Toxic Water Cleaning with the Help of Electricity

Addressing the issue of industrial wastewater cleaning is one of the huge challenges for the industries. The concerning utilities are still struggling to replace and upgrade the aging and inefficient distribution networks that treat this wastewater. In addition to this, the insufficient public and private financing for the infrastructure developments have been hampering for a very long time now. In fact, once the allotment for funds could still be made what poses a major challenge is- absence of a creative and smart solution in order to save more funds for the same. This becomes specially tricky when there persists a high level of contamination into the waterbodies as a result of draining wastewater into them.

To overcome this issue a group of engineers may soon come up with a smart solution in cleaning hugely contaminated industrial wastewater streams. New technologies are coming into role like the ICT and IoT that are constantly being integrated into the traditional water management system to make it more efficient and smarter. Researchers from the School of Chemical and Biomolecular Engineering have designed an electrochemical oxidation process with the objective to clean up complex wastewater that contained a toxic cocktail of chemical pollutants.

This research comprised severely polluted industrial wastewater having a combination of organic and inorganic species for the duration of a biofuel production process. This wastewater was further composed of nitrogen, carbon, and phosphorus, as apart of research in the pilot plant.

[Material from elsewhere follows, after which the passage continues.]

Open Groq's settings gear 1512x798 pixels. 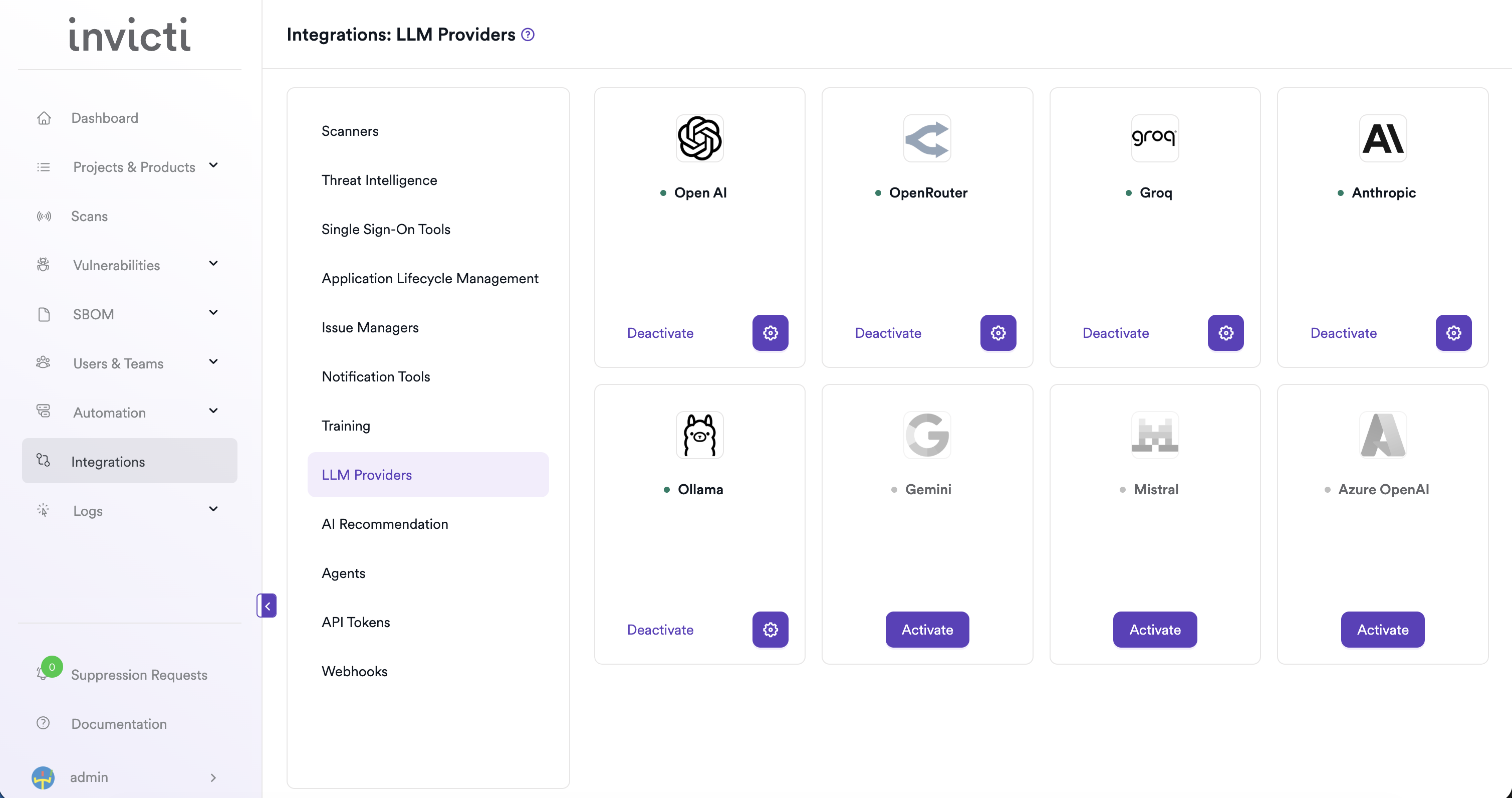[x=1225, y=333]
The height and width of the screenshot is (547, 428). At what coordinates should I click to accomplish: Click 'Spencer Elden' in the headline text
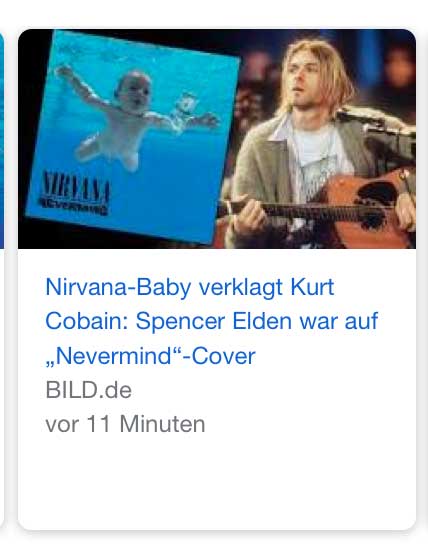pos(213,321)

As far as the electrochemical process for treating this hugely contaminated wastewater is concerned, it involved wastewater purification with the help of electricity that is by using specialized electrodes. Researchers first released electricity, then ran oxidation reactions close to the surfaces of electrode, that transformed the organic pollutants into harmless gasses, minerals, or ions.

This process is apt for industries wineries, paper and pulp processing, as well as the pharmacy production sites as these are bound to comply with the stringent regulations for wastewater disposal. The team of researchers is soon to carry out research focused on specialized pollutants to better comprehend the chemical alterations taking place in the phases of electrochemical oxidation and will upscale the process.